Suddenly, the giant grabs me, tucks me under his arm, and heads outside into the gray day. Where are we going? I wonder. For a moment, my heart beats wildly. Maybe he is taking me on a fun trip? But I soon realize I am wrong. Very wrong. He drops me into a black bin, and down I go, into a stinking abyss. My heart sinks. Why doesn’t he want me anymore?
Later, the bin gets wheeled out. For a second, I breathe pure oxygen, before getting dumped into yet another heap of garbage. Why must this happen to me? I reach a large mountain of dirt and trash. What a cruel fate, I think.
But just then a gloved hand picks me up gently. “What is this feller doin’ here? Ain’t he a recyclable?” He flips through my pages. “Interesting,” the guy mumbles. I beam. It feels good to be “interesting” once more.
The nice man puts me in his backpack and carries me around for the rest of the day. I see some interesting trinkets, before getting dropped into a blue bin. I sleep well that night, and before I know it, I’m a different color, with different words, back on the giant’s nightstand once more.
Woes of a Blanket
Lacole Yang, 13
I am crumpled into myself, lying sprawled over the bed. My folds are entangled, wrapped around and trapped beneath the body. Its head suddenly jerks up, eyes squinting past me, and collapses again.
The body strikes me rapidly with its feet, pummeling me until I am unfolded and draped over it. The body is quite disgraceful, constantly beating me up like that. It would take just a few seconds to pick me up gently with its hands and smooth me out softly, but instead, every single time we interact, it throws me around carelessly. Always dirtying my pristine white surface with its disgusting sweat and dead skin, the body never shows me any respect.

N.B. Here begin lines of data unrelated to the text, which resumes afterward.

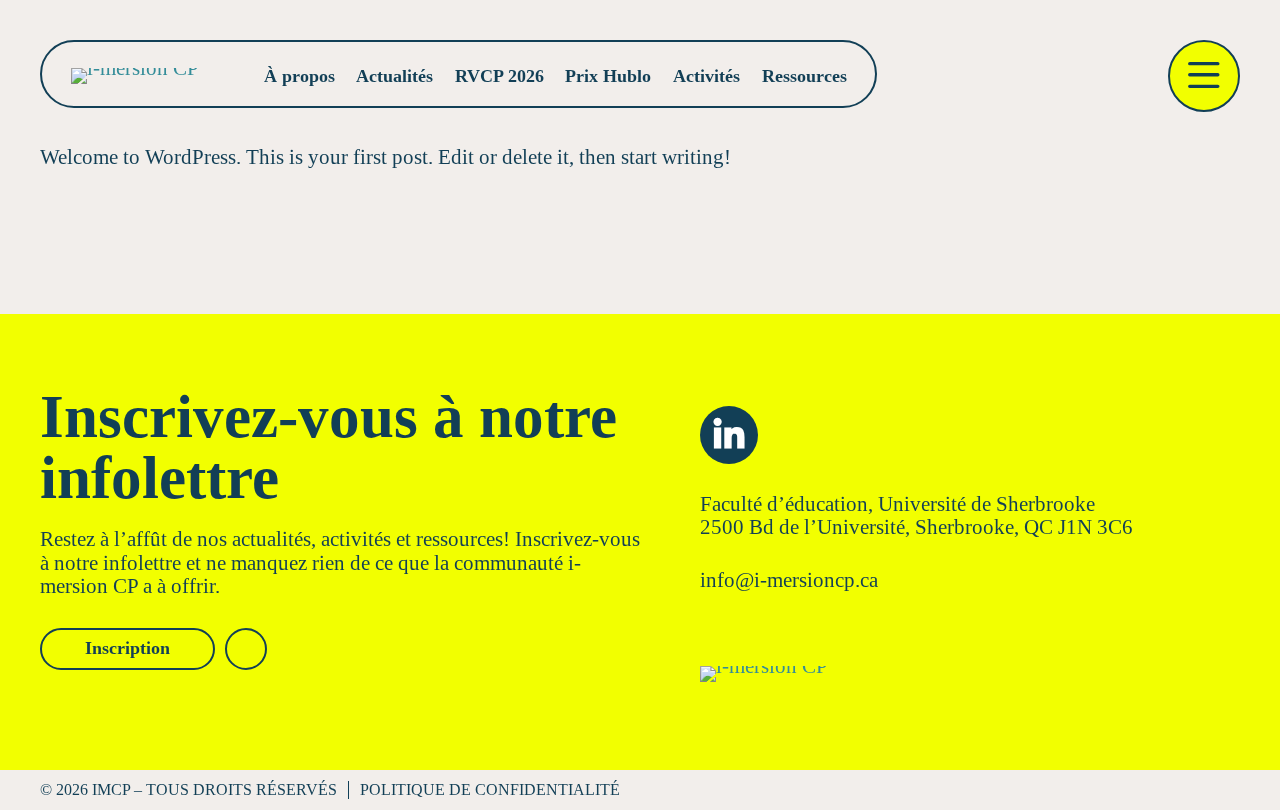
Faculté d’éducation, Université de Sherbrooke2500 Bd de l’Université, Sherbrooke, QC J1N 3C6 (916, 516)
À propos (299, 76)
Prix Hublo (608, 76)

Sometimes I think about smothering the body beneath my pure, smooth, polyester material, but that would mean touching its repulsive features even more. It’s useless to dream about it anyway, since I am incapable of doing anything to help myself.
Each day is the same, and I must endure the body’s terrible actions. It leaves me wrinkled on the bed, the morning air blowing coldly across my soft sides, waiting there until someone picks me up and imprisons me between layers of myself. As the day stretches on, the sun slowly rising and sinking, I have no choice but to sit there until the body thumps me and crumples me again.